Mortes no trânsito ligadas ao álcool caem 19,5% em 14 anos

A taxa de mortes no trânsito provocadas pelo consumo de álcool caiu 19,5% no Brasil entre 2010 e 2024, recuando de 15 mil para 13.075 óbitos anuais. Os dados são de um levantamento do Centro de Informações sobre Saúde e Álcool (Cisa), divulgado pelo Dia Nacional da Lei Seca. Apesar do saldo positivo a longo prazo, o estudo alerta que a mortalidade voltou a crescer consecutivamente a partir de 2020, evidenciando que a legislação vem perdendo eficiência diante de novos desafios tecnológicos e estruturais.
Segundo a coordenação do Cisa, motoristas têm usado aplicativos de navegação e redes sociais para mapear e desviar das blitze, alimentando uma sensação de impunidade. Além disso, a fiscalização enfrenta limitações físicas frente ao crescimento da frota de veículos e à explosão de acidentes com motocicletas. O perfil mais vulnerável nas estradas continua sendo o de homens jovens, grupo que concentra 36,6% das ocorrências fatais ligadas à combinação de álcool e direção desde 2019.

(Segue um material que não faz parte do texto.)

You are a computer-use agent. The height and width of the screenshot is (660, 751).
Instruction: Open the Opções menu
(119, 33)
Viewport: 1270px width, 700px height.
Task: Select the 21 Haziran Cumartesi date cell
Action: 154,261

Para reverter a curva de alta, especialistas defendem que o poder público deve ir além das campanhas educativas baseadas no medo, focando em punições reais e na ampliação de frotas de transporte público noturno. Regionalmente, o cenário é desigual: 18 estados superam a média nacional de 6,2 mortes por 100 mil habitantes, liderados por Tocantins, Piauí e Mato Grosso. Essa disparidade indica que o país necessita de ações adaptadas a realidades locais, que considerem a periculosidade das rodovias e a cobertura dos serviços de emergência.